EXTRACT TO READ:
Pinot uses the usual tabular data model
table creation and schema definition expressed in JSON
queries with SQL

Architecture: Tables and Segments

Tables

the basic unit of data storage
composed of rows and columns
expected to scale to arbitrarily large row counts
defined using a schema and tableConfig JSON file
three variaties: offline(contains batch data), real-time and hybrid
every column is either a metric, dimension or date/time

Segments

tables are split into units of storage called segments
similar to shards or partitions, but transparent to users
for offline tables, segments are created outside of Pinot and pushed into the cluster using a REST API
for real-time tables, segments are created automatically from events sourced by the event streaming system (like Kafka)
standard utilities support batch ingest from standard file types (avro, json, csv)
APIs are available to create segments from Spark, Flink, and Hadoop

Segment structure

Pinot is a columnar db
all of a segment’s values for a single column are stored contiguously
dimension columns are typically dictionary-encoded
indexes are stored as a part of the segment
segments are immutable once written
segments have a configurable retention period

Segment structure example:

Zooming in on ip:

zooming again

It is many many many individual values of the IPs.

Architecture: Servers and Brokers

Servers

the computers that host segments and do most query processing
they are generally segregated into real-time and offline servers
this is an edministrative convention only; servers do not know they are one kind or another
real-time servers host real-time tables exclusively, and offline servers host offline tables exclusively - by convention

Since segments are immutable it’s easy to store replication is easier since we don’t need to think about which replicas are out-of-date, we just need to make sure we have the copies.

Brokers

accept queries from clients and forward them to the appropriate servers
have access to metadata that helps them determine which segments are implicated in a given query, and which servers host those segments
for single-stage queries, they collect results returned from the servers and consolidate them to return the client
for multi-stage queries, they issue a plan to several tiers of servers, which eventually return a single result set to the issuing broker

Deep store

the deep store is the permanent storage system for segment files
stores a compressed version of segment data without indexes
can be located on a POSIX-compatible file system, HDFS, or a cloud blob store
does not host backups of Zookeeper metadata

Architecture: Cluster Management

Controller

the Controller hosts the Apache Helix controller
responsible for cluster management (e.g node failure detection and recovery, replication management, segment assignment)

MATERIAL:

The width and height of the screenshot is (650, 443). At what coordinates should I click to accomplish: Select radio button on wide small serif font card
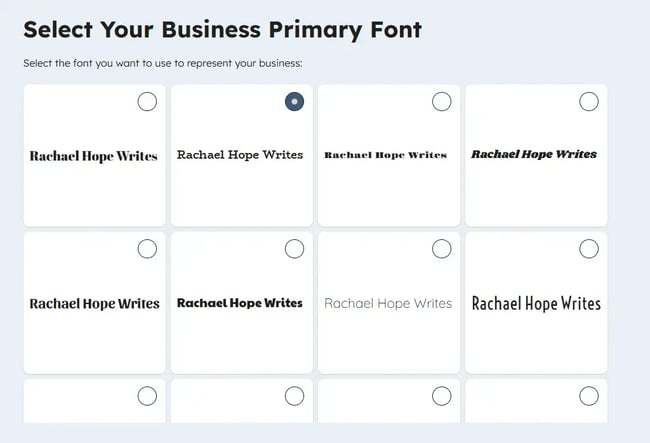coord(441,101)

WORK INSTRUCTIONS:
**a.** In the Pinot notes, what is the deep store described as not hosting?
**b.** Copy out the part of the Pinot notes that opens with the words containing "Architecture: Cluster Management" and closes with "management, segment assignment)".
Answer from the Pinot notes alone, not from the listing.

ANSWERS GIVEN:
**a.** Backups of Zookeeper metadata.

**b.**
Architecture: Cluster Management

Controller

the Controller hosts the Apache Helix controller
responsible for cluster management (e.g node failure detection and recovery, replication management, segment assignment)